The first anti-cold weapon vasoconstriction. The brain deploys its defenses, with a hierarchical order, through the activation of a branch of the autonomic nervous system called sympathetic nervous system. The first defense is isolation. The skin vessels reduce their diameter and less blood reaches the extremities (vasoconstriction; that’s why we look pale in the cold). In this way, the heat loss is lowered and this may be sufficient. a very cheap defense because it does not require energy expenditure, but its effectiveness is limited, the expert points out. The second weapon the metabolism. If vasoconstriction is not enough, the brain orders certain organs to increase the metabolism: The thyroid gland will produce more thyroid hormone, the adrenal gland more adrenaline and cortisol, the so-called stress hormone, and the brown adipose tissue will start activating. This particular type of fabric specializes in consuming energy to produce heat. In obese subjects, however, it has stopped working and this is one of the possible causes of the obesity epidemic in Western countries, Cerri points out. The location of brown fat is strategic, being aimed at warming the blood going to the brain and spinal cord. In fact, it is found around the large arterial vessels of the neck and mediastinum, the median space of the thoracic cavity between the lungs, and close to each vertebra.
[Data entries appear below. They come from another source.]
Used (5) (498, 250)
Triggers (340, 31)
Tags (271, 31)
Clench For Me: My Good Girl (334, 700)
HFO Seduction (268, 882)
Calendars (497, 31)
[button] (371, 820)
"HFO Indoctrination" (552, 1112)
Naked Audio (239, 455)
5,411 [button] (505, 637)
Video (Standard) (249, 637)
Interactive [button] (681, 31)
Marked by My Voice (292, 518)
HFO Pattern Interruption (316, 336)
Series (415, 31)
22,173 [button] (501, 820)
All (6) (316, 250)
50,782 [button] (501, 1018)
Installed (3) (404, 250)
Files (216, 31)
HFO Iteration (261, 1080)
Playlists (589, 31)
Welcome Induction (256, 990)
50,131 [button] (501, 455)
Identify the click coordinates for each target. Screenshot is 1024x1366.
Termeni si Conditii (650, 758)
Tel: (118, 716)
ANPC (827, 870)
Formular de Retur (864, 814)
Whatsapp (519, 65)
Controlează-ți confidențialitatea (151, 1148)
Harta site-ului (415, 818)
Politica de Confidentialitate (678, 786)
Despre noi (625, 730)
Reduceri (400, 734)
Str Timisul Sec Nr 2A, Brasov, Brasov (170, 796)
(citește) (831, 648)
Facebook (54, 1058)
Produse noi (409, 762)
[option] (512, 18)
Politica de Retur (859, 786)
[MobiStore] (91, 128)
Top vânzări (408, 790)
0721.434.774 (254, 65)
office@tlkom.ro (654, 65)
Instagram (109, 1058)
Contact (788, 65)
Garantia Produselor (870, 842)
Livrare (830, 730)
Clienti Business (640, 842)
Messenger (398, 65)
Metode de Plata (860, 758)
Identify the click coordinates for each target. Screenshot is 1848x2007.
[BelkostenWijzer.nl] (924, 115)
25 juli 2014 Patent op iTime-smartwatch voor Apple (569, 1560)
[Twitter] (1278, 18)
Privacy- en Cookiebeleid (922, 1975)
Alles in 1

The white adipose tissue instead has two other purposes: a deposit of energy and increases the body’s insulation from the outside. A little of this fabric (not too much) is necessary in order to have an energy reserve to draw on during the day. . The subsequent defense, however, is charged to the muscles which can help the thrill mechanism. The muscle in this circumstance is active rapid contractions whose purpose is not to make us move, but to get heat. Finally, even if this weren’t enough because the cold is too intense, as happens for mountaineers or shipwrecked people, then the brain changes its strategy and adopts the fourth option, concludes the expert. He switches off all energy-consuming activities and lets himself cool down. In this way he tries to buy time in the hope that external help will arrive or that the environmental conditions will change: it is about the‘accidental hypothermia which unfortunately still causes deaths even in the West.